Trauma is at the core of who are are as people. If we transform it, we can become unstoppable in what we’re trying to accomplish. If we don’t transform our trauma, then our lives become its by-produce.*
Trauma is our common experience.
Turn towards it and there is the possibility of transformation,
Turn away and it will likely ever haunt us.
Turn towards and we begin to free our imaginations:
We use imagination not to escape from reality but to join it, and this exhilarates us because of the distance between and an apprehension of the real.**
We collect our treasures held in common with others.

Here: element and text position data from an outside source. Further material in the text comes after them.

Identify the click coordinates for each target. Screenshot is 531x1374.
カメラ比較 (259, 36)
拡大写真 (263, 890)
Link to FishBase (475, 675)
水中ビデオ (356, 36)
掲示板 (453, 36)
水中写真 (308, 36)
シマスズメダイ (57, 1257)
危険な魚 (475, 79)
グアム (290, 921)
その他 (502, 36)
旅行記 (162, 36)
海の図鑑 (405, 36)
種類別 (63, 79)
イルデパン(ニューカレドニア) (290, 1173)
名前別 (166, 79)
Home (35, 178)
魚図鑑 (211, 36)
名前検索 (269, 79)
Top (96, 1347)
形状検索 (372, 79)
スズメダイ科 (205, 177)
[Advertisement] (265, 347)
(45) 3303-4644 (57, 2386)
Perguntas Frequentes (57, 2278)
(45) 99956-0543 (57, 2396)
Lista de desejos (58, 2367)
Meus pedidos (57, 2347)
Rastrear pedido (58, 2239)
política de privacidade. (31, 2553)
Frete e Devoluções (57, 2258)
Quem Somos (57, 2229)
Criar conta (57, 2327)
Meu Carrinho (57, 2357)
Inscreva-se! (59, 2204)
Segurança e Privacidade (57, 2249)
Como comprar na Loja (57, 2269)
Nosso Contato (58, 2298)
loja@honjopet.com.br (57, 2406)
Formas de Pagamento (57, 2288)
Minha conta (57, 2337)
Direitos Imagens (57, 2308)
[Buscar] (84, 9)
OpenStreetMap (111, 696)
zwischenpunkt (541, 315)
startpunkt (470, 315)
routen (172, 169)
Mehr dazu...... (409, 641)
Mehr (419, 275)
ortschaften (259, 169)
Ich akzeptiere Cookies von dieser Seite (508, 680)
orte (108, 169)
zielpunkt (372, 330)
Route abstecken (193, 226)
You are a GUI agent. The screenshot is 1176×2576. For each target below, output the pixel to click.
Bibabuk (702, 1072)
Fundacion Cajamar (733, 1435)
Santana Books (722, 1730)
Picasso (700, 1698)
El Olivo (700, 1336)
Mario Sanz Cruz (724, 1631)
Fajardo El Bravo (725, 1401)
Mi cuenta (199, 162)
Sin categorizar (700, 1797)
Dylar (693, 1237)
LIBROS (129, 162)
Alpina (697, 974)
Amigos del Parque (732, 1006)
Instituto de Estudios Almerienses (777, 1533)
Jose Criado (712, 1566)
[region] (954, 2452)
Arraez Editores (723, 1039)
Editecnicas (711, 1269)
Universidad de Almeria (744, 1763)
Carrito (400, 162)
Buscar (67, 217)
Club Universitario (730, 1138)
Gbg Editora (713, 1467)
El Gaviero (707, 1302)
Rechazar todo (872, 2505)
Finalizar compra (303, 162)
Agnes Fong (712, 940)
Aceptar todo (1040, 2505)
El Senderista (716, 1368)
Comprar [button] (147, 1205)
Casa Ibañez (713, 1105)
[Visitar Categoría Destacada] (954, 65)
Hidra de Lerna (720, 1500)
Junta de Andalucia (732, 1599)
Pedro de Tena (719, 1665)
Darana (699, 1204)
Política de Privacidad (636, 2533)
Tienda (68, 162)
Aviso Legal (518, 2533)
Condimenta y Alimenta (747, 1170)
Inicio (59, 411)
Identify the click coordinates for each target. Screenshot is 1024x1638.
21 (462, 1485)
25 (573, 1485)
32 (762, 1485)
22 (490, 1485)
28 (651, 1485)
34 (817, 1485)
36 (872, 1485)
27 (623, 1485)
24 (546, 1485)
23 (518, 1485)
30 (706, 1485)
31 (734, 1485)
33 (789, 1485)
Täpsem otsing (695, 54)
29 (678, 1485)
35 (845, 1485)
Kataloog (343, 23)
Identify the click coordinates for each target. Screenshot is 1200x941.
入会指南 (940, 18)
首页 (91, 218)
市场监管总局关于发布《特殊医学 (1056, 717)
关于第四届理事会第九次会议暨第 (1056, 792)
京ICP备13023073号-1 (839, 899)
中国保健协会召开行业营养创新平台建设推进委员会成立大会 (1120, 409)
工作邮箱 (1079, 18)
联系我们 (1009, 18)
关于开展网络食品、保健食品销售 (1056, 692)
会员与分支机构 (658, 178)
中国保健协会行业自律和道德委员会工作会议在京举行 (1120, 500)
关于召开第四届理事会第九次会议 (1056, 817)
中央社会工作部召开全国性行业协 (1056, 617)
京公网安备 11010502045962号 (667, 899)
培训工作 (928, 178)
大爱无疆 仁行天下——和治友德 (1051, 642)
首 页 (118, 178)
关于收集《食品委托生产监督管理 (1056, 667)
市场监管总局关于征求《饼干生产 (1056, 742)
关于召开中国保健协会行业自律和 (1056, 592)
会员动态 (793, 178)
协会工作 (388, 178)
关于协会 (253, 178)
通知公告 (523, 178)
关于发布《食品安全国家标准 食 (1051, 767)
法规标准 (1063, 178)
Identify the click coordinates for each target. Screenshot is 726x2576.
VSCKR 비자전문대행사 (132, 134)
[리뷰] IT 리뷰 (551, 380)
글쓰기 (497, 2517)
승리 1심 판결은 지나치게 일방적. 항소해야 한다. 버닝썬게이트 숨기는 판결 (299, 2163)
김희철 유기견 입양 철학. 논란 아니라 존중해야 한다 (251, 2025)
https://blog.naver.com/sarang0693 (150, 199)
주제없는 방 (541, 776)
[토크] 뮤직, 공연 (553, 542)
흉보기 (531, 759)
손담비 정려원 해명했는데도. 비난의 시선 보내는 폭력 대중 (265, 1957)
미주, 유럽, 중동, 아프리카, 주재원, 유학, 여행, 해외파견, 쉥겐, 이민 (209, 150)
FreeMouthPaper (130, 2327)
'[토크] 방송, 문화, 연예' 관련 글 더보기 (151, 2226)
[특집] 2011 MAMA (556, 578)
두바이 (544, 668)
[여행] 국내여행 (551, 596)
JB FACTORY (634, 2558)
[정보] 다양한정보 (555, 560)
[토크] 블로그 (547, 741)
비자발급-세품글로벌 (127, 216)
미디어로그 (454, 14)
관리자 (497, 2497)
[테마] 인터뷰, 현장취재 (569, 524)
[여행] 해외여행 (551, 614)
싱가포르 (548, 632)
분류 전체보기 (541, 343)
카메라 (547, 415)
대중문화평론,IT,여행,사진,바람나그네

Our commonplaces, though, promise uniqueness:
Each one is unique to its creator’s particular interest but they almost always include passages found in other texts, sometimes accompanied by their compiler’s responses.^
From such common things, placed together
In new ways, emerges a uniqueness:
I don’t think of it as art – I just make things I like bigger, assuming that if I like them some other people might too. Some do, some don’t, and that’s alright too.^^
When we find each other, as I think we must,
then we create a communitas of possibility for others.
We all need help:
“Scenius”: a whole scene of people who are supporting each other, looking at each other’s work, copying from each other, speaking ideas, and contributing ideas.*^
We need what only you can bring.
You are a once in a lifetime possibility:
There is a vitality, a life-force, an energy, a quickening that is translated through you into action and because there is only one of you in all of time, this expression is unique. And if you block it, it will never exist through any other medium and be lost.^*
*From Ben Hardy’s Personality Isn’t Permanent;
**From Iris Murdoch’s The Sovereignty of Good;
^From Wikipedia: A Commonplace Book;
Corita Kent, from Austin Kleon’s blog: Corita Day;
*^Brian Eno; From Austin Kleon’s Show Your Work;
^*Martha Graham, from Ken Robinson’s Out of Our Minds.